Does Religion Help Or Hinder Economic Progress?

Religion has long faced accusations that it focuses almost exclusively on the past at the expense of the future, and this inherent conservatism can hold back progress in society.  It’s an accusation shared by new research from Bocconi University, which explored the role religion played during the Second Industrial Revolution in France between 1870 and 1914.

The research explains that the Catholic Church opposed the introduction of technical education in primary schools, which restricted the accumulation of human capital in areas that were heavily religious.  This in terms resulted in lower industrial employment in the following years.

“And these findings have important implications for economic development today,” the researchers explain, “since many developing countries—where religion plays a primary role in the personal and public spheres—are experiencing large-scale technological progress, similar to that of Western Europe during the Second Industrial Revolution.”

Technical skills

The researchers highlight that the various technologies of the Second Industrial Revolution required a technically skilled workforce.  As a result, the French government actively promoted a technical curriculum in schools to produce that human capital.

It was a development that was opposed by the Church, who were more interested in promoting a heavily conservative and antiscientific curriculum, which hindered the development of technical skills and caused a clear divide between secular and religious schools.

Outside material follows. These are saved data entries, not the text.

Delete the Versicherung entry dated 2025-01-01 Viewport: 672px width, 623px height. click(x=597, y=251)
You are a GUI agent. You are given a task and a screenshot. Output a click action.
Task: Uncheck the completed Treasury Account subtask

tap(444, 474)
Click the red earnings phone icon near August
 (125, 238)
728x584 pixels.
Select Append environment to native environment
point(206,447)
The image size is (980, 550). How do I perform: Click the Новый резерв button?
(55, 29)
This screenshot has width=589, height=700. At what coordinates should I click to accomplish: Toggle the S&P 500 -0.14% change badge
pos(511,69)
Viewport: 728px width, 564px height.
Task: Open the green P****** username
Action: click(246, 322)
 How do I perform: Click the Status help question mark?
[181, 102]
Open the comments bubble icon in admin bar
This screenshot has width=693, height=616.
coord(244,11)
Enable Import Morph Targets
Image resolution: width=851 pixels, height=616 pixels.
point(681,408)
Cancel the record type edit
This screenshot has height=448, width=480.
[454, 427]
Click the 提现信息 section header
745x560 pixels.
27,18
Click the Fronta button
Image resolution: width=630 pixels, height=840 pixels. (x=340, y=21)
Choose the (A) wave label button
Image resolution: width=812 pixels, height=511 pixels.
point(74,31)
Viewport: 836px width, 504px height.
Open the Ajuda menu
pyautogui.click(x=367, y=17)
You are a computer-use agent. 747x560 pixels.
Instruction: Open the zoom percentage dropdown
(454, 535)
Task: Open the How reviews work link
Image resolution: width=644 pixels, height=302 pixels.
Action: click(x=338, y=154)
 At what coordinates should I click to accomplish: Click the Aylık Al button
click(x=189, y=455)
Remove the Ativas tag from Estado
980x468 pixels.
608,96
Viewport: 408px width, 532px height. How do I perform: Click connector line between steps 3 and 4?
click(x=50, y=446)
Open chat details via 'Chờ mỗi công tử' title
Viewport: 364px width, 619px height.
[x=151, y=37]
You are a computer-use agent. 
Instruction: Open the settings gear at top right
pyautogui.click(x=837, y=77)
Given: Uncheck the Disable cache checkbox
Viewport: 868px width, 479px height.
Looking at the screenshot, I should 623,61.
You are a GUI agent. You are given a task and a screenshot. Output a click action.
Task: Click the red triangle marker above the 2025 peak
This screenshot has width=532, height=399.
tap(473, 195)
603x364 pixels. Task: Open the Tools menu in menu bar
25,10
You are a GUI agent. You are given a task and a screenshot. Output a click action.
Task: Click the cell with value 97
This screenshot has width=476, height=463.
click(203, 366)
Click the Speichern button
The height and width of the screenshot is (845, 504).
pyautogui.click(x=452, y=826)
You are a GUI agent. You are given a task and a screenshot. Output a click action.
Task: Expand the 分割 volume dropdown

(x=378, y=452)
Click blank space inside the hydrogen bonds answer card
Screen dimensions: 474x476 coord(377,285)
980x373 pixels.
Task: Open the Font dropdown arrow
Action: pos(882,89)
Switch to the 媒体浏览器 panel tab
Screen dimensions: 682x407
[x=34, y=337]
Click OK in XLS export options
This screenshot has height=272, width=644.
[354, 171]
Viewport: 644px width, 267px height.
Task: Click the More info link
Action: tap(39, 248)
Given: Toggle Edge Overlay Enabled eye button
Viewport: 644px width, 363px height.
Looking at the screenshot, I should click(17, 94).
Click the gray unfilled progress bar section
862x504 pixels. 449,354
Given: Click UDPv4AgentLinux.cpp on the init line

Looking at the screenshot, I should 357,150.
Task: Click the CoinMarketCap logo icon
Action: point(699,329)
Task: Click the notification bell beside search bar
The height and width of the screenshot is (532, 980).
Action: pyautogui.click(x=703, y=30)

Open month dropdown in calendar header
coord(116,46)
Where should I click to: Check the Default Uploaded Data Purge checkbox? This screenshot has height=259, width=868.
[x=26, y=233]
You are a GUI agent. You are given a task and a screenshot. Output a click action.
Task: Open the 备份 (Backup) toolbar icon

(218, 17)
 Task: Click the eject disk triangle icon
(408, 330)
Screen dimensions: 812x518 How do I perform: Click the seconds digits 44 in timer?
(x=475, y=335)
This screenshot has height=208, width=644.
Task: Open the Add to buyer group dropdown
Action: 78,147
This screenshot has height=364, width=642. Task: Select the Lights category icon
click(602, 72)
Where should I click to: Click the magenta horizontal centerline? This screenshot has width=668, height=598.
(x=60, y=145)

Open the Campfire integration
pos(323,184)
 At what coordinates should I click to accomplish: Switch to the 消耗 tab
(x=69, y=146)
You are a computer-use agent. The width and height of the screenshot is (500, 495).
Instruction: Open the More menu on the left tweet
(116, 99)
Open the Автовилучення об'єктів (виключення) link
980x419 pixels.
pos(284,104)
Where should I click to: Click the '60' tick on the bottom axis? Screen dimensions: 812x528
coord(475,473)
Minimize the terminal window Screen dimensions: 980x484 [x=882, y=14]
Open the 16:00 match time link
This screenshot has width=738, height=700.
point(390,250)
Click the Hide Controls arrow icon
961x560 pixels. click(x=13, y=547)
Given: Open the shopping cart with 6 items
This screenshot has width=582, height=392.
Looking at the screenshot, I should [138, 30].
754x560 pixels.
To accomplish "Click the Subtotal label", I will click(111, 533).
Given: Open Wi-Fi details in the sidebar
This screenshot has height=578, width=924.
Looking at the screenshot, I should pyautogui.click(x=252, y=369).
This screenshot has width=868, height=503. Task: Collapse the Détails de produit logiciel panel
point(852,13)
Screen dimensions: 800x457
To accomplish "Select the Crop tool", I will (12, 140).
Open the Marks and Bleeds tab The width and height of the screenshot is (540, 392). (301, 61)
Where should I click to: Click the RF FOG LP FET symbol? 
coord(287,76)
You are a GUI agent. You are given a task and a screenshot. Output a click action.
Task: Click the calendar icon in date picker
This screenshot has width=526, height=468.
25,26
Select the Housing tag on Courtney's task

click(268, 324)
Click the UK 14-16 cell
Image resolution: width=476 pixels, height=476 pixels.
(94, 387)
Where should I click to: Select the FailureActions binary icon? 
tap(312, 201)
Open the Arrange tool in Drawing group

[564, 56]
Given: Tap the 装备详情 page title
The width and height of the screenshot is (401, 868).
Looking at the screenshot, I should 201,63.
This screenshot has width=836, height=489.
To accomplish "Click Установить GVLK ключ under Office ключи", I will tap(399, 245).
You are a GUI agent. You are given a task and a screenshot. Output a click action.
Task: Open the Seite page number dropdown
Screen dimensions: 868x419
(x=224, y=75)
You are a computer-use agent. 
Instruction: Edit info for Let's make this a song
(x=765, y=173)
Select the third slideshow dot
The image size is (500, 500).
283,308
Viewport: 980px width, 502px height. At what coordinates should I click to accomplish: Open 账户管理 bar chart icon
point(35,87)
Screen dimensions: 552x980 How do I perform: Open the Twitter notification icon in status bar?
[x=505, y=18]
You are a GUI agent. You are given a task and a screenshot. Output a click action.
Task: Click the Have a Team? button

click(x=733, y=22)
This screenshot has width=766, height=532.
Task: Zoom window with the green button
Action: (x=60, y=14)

The religious intensity of an area was strongly linked with the diffusion of religious education, and subsequently the poor level of industrial development.  Indeed, moving from the 10th to 90th percentile of share of Catholic schools results in a fall in the share of industrial employment by 6.2%, relative to an average of 28%.

This divergence was extremely prominent during the Second Industrial Revolution as this was a period in which the type and quality of the school curricula was hugely important as the development of human capital among the population played such a crucial role in industrial development.

It’s a correlation that the researchers believe highlights the potentially negative relationship between religion and economic development, although they accept that it might not always be a negative relationship, providing the Church doesn’t hinder the adoption of new knowledge, that is.